Voilà plus de quarante ans qu’il chante l’hiver, le Québec, l’amour, la mer. Les personnages qu’il a créés, Jos Monferrand, Jack Monoloy, Caillou Lapierre, ont leur place dans la culture populaire. Gens du pays a un quasi-statut d’hymne officiel. Poète engagé, nationaliste sourcilleux dès qu’il s’agit de la langue française, Vigneault est une voix originale dans le panthéon de la littérature d’expression française

Votre œuvre est à ce point identifiée à ce pays qu’on a envie de vous demander, tout de go, non pas comment vous allez, mais comment va le Québec...

Bien, merci. Mais j’insiste tout de suite : je ne suis pas le médecin de famille du Québec. Ni son psychanalyste. Pourtant, à mon sentiment, le Québec va mieux aujourd’hui. Il n’a jamais été dans une si bonne santé économique : le chômage diminue, le bâtiment va, tout va... Et moi, je chante encore, même si, au marché aux puces, où je me rends chaque mardi, on me demande souvent si je suis à la retraite parce qu’on ne me voit plus à la télévision... Mais je suis toujours vivant, merci. Le Québec va bien parce qu’il est tolérant envers les ethnies différentes qui l’habitent. Les Québécois sont des gens tolérants. A tous égards. Peut-être trop, d’ailleurs. Mais je me demande comment on peut être trop tolérant.

• Entrées fournies:
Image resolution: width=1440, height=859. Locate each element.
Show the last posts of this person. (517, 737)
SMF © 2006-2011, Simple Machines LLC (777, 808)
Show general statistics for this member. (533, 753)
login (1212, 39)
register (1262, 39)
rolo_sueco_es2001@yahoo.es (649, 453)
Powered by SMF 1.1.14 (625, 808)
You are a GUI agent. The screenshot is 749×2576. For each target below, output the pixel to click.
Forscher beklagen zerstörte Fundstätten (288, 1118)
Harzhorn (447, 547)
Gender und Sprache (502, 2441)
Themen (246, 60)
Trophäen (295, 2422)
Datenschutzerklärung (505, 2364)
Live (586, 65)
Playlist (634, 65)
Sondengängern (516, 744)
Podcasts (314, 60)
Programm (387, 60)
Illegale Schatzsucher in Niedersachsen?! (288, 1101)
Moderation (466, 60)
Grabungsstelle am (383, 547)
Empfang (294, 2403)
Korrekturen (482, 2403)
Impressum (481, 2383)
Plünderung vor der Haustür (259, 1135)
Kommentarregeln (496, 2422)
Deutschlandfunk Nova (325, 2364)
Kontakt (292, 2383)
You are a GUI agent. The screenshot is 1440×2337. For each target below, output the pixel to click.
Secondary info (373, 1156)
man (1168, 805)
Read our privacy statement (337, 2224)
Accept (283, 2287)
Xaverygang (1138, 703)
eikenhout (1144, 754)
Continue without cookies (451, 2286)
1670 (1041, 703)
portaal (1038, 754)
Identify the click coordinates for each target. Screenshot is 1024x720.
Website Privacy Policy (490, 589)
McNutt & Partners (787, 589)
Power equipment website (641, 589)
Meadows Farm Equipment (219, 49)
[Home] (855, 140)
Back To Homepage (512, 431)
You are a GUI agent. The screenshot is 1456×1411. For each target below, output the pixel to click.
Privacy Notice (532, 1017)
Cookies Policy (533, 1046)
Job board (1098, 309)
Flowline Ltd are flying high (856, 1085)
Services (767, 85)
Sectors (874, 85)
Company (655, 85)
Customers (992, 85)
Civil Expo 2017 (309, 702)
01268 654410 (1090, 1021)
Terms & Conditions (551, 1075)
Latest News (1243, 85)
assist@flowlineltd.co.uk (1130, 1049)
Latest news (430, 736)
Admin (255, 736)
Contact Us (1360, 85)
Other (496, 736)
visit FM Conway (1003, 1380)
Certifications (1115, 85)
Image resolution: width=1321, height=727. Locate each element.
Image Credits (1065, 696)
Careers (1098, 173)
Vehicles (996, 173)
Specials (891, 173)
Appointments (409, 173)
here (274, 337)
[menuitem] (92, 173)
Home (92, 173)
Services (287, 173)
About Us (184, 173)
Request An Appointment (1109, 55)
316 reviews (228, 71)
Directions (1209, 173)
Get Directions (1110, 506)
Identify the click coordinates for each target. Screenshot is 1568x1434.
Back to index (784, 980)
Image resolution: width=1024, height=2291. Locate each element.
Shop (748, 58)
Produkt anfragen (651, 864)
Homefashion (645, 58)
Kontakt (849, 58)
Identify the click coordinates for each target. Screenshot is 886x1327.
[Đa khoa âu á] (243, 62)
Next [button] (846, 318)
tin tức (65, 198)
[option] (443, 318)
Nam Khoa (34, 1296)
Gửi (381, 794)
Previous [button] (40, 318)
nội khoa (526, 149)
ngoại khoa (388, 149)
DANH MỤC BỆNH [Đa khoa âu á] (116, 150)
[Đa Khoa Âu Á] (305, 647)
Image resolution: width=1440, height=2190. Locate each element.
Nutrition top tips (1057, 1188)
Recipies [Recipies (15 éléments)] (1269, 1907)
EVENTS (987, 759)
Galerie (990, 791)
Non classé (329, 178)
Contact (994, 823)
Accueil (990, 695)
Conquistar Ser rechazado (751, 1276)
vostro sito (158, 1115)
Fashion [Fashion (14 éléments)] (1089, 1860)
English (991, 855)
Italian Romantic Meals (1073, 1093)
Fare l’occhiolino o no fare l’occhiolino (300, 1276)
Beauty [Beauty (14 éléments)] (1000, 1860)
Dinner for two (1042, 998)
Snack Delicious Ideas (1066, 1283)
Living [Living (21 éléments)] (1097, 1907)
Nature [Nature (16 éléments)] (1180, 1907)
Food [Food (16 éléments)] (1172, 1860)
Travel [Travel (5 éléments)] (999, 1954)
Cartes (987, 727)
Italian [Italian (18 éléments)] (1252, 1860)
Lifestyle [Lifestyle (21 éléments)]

• Série d'exercices:
[1] Pouvez-vous extraire de l'entretien avec Vigneault le passage qui va de « Votre œuvre est » à « être trop tolérant. » ?
[2] D'après l'entretien avec Vigneault :
(a) Depuis combien de temps chante-t-il ?
(b) Quel jour de la semaine se rend-il au marché aux puces ?
(c) Quelle chanson a un quasi-statut d'hymne officiel ?

• Réponses attendues:
[1]
Votre œuvre est à ce point identifiée à ce pays qu’on a envie de vous demander, tout de go, non pas comment vous allez, mais comment va le Québec...

Bien, merci. Mais j’insiste tout de suite : je ne suis pas le médecin de famille du Québec. Ni son psychanalyste. Pourtant, à mon sentiment, le Québec va mieux aujourd’hui. Il n’a jamais été dans une si bonne santé économique : le chômage diminue, le bâtiment va, tout va... Et moi, je chante encore, même si, au marché aux puces, où je me rends chaque mardi, on me demande souvent si je suis à la retraite parce qu’on ne me voit plus à la télévision... Mais je suis toujours vivant, merci. Le Québec va bien parce qu’il est tolérant envers les ethnies différentes qui l’habitent. Les Québécois sont des gens tolérants. A tous égards. Peut-être trop, d’ailleurs. Mais je me demande comment on peut être trop tolérant.

[2]
(a) Depuis plus de quarante ans.
(b) Le mardi.
(c) Gens du pays.